Description of the task. Copy out all of the records. Keep every word exact.

————

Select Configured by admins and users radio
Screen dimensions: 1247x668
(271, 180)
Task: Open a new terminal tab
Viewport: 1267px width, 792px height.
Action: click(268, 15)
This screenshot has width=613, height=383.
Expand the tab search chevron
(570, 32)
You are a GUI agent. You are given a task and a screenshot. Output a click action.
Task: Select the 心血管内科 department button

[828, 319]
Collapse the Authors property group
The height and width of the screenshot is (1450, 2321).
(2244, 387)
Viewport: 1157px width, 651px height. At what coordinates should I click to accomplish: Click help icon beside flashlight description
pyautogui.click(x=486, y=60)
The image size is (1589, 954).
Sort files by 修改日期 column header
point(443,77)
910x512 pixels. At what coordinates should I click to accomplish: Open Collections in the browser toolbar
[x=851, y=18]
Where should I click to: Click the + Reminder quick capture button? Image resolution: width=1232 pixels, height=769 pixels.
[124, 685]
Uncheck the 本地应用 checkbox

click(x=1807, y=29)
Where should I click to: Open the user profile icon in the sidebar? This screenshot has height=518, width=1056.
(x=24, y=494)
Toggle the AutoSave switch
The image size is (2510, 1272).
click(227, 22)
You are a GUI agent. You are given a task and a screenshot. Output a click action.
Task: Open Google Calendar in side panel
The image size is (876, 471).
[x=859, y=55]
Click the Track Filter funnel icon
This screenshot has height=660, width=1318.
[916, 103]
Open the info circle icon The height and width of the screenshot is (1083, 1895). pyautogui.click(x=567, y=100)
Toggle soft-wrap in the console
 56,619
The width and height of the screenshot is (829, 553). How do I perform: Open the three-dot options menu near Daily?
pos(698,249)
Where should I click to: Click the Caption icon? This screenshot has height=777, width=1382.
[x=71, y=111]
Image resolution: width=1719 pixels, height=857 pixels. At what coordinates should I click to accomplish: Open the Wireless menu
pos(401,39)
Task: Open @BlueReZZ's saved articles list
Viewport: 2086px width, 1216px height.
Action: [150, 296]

————

Task output.
Select Configured by admins and users radio
Screen dimensions: 1247x668
(271, 180)
Task: Open a new terminal tab
Viewport: 1267px width, 792px height.
Action: click(268, 15)
This screenshot has width=613, height=383.
Expand the tab search chevron
(570, 32)
You are a GUI agent. You are given a task and a screenshot. Output a click action.
Task: Select the 心血管内科 department button

[828, 319]
Collapse the Authors property group
The height and width of the screenshot is (1450, 2321).
(2244, 387)
Viewport: 1157px width, 651px height. At what coordinates should I click to accomplish: Click help icon beside flashlight description
pyautogui.click(x=486, y=60)
The image size is (1589, 954).
Sort files by 修改日期 column header
point(443,77)
910x512 pixels. At what coordinates should I click to accomplish: Open Collections in the browser toolbar
[x=851, y=18]
Where should I click to: Click the + Reminder quick capture button? Image resolution: width=1232 pixels, height=769 pixels.
[124, 685]
Uncheck the 本地应用 checkbox

click(x=1807, y=29)
Where should I click to: Open the user profile icon in the sidebar? This screenshot has height=518, width=1056.
(x=24, y=494)
Toggle the AutoSave switch
The image size is (2510, 1272).
click(227, 22)
You are a GUI agent. You are given a task and a screenshot. Output a click action.
Task: Open Google Calendar in side panel
The image size is (876, 471).
[x=859, y=55]
Click the Track Filter funnel icon
This screenshot has height=660, width=1318.
[916, 103]
Open the info circle icon The height and width of the screenshot is (1083, 1895). pyautogui.click(x=567, y=100)
Toggle soft-wrap in the console
 56,619
The width and height of the screenshot is (829, 553). How do I perform: Open the three-dot options menu near Daily?
pos(698,249)
Where should I click to: Click the Caption icon? This screenshot has height=777, width=1382.
[x=71, y=111]
Image resolution: width=1719 pixels, height=857 pixels. At what coordinates should I click to accomplish: Open the Wireless menu
pos(401,39)
Task: Open @BlueReZZ's saved articles list
Viewport: 2086px width, 1216px height.
Action: [150, 296]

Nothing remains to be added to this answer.